Write out, word for word, the part of the listing below that opens with the line containing "Toggle Use Autosave Vault" and closes with the line containing "Given: Click the row with 5.11% probability", keeping both of those lines and adding no others.

_Material for the task:_
---+---
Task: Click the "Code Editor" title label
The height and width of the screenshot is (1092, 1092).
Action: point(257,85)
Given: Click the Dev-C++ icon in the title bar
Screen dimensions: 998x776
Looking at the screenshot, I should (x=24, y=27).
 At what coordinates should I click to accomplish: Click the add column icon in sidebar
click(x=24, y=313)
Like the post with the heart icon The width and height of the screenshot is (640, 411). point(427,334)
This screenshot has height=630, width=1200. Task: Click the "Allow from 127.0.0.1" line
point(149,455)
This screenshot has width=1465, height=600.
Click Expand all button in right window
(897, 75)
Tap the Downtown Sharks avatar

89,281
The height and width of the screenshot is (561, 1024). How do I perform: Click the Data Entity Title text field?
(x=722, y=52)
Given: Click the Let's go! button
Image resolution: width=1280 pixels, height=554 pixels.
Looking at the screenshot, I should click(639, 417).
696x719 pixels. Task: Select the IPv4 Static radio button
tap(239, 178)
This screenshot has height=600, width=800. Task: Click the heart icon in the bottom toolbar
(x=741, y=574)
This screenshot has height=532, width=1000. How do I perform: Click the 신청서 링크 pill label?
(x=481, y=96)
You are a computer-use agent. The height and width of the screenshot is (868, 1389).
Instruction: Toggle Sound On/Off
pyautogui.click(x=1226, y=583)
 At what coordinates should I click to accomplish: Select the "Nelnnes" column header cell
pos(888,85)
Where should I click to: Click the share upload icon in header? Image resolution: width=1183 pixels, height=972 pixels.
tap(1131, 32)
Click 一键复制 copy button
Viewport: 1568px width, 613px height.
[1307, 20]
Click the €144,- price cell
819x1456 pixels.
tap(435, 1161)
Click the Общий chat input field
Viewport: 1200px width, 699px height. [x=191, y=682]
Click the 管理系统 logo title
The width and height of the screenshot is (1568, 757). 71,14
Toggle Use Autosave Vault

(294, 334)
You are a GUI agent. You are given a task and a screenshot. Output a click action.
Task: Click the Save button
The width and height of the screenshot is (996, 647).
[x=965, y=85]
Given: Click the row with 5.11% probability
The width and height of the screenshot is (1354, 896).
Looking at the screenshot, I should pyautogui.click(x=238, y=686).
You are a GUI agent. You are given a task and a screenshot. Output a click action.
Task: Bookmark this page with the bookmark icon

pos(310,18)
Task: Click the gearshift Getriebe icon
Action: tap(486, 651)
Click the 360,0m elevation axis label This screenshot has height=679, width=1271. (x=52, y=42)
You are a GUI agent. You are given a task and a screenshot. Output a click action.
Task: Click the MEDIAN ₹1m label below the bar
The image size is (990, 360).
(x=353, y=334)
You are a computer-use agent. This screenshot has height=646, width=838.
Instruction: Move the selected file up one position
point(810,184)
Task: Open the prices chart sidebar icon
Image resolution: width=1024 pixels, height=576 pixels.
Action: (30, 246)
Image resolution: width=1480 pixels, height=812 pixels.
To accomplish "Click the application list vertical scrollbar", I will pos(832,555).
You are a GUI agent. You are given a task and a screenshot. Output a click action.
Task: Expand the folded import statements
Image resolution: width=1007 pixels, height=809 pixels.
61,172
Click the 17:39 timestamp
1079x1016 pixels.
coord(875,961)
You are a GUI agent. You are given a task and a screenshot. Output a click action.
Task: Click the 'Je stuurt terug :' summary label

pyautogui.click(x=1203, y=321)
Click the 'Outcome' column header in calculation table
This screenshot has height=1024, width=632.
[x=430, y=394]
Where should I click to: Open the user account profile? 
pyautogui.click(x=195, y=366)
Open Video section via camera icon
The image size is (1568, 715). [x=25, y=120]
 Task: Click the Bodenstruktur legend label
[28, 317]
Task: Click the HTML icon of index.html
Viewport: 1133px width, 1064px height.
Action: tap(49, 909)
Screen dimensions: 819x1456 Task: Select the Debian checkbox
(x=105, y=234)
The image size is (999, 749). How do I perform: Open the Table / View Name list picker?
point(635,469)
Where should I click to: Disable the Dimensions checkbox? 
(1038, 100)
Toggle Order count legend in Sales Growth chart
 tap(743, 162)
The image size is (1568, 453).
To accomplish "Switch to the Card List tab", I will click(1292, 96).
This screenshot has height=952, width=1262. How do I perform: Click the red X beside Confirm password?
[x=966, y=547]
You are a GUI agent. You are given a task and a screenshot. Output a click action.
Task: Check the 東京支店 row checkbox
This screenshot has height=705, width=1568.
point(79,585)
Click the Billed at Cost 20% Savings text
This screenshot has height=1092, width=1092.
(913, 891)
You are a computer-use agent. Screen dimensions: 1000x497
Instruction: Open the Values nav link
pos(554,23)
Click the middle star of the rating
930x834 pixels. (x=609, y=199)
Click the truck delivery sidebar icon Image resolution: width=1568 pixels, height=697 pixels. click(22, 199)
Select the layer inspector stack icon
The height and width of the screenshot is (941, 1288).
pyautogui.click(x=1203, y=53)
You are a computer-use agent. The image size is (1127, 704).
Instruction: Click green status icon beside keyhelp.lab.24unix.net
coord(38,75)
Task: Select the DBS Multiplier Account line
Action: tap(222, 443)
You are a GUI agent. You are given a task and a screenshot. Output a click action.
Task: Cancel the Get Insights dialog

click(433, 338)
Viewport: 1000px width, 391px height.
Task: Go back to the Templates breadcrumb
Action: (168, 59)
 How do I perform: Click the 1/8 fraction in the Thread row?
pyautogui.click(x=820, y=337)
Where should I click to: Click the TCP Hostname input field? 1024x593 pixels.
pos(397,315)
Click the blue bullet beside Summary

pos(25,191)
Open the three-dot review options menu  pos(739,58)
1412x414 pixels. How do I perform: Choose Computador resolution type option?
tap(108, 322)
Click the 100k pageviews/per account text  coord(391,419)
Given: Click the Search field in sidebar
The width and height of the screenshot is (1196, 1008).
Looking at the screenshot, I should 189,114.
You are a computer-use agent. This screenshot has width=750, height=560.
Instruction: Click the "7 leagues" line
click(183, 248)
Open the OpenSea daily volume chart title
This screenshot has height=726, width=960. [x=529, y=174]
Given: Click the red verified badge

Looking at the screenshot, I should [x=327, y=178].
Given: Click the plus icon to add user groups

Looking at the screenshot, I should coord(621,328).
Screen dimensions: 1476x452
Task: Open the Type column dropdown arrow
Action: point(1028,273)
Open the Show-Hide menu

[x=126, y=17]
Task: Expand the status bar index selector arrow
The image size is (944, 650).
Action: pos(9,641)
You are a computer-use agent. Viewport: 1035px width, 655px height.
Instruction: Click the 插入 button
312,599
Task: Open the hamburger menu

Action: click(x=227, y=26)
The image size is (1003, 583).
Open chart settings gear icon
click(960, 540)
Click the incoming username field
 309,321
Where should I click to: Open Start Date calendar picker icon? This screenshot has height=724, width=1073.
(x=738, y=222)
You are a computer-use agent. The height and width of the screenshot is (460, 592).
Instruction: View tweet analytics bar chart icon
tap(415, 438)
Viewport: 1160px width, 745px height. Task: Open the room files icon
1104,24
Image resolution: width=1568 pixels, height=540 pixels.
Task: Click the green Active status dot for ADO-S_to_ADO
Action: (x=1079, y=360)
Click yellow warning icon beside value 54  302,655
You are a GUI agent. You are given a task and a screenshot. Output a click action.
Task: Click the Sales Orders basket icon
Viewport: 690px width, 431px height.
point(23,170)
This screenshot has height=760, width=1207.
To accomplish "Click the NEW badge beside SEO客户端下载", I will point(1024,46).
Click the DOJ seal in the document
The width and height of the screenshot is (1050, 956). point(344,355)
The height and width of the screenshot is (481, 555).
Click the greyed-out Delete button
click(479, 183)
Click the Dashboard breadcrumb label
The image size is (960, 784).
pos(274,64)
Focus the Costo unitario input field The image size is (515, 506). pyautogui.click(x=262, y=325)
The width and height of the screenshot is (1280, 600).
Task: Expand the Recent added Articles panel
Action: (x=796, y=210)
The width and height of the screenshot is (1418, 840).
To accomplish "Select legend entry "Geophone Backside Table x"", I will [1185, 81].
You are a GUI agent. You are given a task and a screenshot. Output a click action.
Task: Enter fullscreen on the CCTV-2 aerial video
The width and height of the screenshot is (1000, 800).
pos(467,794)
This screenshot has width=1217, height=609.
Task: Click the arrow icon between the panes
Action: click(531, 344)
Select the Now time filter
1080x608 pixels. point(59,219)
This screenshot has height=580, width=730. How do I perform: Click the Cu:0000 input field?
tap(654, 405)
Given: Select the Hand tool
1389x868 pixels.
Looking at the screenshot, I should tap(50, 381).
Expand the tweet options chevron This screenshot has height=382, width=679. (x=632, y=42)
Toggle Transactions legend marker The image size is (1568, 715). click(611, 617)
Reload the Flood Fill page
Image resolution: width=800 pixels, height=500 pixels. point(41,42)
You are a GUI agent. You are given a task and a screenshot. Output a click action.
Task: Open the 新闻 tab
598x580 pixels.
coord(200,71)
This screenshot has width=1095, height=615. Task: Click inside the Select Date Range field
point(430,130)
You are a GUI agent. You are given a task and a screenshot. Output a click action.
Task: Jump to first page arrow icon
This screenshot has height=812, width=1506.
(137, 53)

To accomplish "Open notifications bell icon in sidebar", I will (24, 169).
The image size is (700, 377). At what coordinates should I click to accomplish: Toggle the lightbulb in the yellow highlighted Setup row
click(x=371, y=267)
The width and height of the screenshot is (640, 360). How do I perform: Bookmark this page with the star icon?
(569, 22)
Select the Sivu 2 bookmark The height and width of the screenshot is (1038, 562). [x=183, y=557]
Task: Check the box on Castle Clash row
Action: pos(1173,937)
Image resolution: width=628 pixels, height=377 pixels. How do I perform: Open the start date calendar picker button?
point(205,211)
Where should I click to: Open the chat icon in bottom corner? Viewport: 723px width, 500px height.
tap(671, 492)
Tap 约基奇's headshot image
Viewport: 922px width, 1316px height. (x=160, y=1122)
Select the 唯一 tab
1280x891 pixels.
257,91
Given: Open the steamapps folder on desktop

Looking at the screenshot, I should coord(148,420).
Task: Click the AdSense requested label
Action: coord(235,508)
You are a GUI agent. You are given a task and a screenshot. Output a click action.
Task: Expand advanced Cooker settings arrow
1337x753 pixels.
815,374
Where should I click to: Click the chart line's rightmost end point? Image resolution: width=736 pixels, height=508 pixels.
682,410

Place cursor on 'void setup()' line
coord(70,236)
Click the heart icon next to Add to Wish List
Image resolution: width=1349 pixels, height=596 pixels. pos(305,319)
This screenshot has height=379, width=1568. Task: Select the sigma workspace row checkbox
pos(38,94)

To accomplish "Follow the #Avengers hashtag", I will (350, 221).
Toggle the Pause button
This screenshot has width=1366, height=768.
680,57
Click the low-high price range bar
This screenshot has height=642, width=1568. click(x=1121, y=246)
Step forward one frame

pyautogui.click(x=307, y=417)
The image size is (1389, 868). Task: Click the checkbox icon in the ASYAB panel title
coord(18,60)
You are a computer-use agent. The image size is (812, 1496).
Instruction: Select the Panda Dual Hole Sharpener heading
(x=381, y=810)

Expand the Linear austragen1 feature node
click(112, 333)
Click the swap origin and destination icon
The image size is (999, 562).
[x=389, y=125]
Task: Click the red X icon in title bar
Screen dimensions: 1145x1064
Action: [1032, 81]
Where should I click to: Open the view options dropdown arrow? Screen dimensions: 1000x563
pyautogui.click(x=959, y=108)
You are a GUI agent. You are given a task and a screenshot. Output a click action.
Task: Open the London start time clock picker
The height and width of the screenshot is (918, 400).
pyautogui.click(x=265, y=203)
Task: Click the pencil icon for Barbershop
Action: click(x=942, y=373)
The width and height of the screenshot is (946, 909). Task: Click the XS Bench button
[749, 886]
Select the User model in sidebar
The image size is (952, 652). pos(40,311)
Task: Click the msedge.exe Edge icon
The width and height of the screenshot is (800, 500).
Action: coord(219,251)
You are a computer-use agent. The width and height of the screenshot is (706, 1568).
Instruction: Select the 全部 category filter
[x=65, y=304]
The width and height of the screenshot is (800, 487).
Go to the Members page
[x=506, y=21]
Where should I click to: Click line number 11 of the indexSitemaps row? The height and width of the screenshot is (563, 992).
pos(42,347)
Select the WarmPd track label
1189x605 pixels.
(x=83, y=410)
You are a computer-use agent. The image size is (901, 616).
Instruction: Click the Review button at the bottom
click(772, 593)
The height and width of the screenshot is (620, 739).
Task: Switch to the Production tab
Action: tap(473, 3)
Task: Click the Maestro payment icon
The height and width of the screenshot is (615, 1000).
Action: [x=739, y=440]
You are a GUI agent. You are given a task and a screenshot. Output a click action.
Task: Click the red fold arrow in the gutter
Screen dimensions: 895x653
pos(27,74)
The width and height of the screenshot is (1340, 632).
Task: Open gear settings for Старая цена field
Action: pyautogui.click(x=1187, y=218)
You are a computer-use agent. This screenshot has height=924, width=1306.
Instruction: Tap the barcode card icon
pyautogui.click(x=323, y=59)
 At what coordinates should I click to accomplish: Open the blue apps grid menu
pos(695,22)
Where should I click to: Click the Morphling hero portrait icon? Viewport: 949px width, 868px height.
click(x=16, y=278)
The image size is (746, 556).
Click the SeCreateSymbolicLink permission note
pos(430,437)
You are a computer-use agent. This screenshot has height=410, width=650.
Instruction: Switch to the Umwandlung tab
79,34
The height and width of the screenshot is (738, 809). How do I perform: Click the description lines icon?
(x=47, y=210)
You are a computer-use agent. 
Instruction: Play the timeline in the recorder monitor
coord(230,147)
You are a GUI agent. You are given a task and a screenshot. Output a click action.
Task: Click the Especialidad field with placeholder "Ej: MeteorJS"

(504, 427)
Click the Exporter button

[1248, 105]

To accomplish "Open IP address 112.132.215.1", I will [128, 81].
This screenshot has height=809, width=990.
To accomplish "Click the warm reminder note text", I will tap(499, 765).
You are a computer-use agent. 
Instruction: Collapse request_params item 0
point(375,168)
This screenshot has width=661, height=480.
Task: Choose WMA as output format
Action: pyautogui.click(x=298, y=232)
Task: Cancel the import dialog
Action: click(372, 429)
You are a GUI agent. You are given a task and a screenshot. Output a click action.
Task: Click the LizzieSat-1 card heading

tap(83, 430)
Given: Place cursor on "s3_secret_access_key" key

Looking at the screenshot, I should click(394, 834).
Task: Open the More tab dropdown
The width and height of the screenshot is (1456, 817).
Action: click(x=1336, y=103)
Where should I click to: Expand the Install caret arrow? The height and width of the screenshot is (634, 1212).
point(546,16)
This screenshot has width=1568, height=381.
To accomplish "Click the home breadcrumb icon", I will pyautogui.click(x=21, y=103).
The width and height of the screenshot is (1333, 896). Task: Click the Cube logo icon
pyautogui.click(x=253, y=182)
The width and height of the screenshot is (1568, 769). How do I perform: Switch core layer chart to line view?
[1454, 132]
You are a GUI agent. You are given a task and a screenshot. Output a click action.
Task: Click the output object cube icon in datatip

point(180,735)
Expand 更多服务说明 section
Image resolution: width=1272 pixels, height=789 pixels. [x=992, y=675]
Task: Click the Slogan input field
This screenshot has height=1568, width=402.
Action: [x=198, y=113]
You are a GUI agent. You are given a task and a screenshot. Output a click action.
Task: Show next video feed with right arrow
---+---
_Response area:_
Toggle Use Autosave Vault

(294, 334)
You are a GUI agent. You are given a task and a screenshot. Output a click action.
Task: Click the Save button
The width and height of the screenshot is (996, 647).
[x=965, y=85]
Given: Click the row with 5.11% probability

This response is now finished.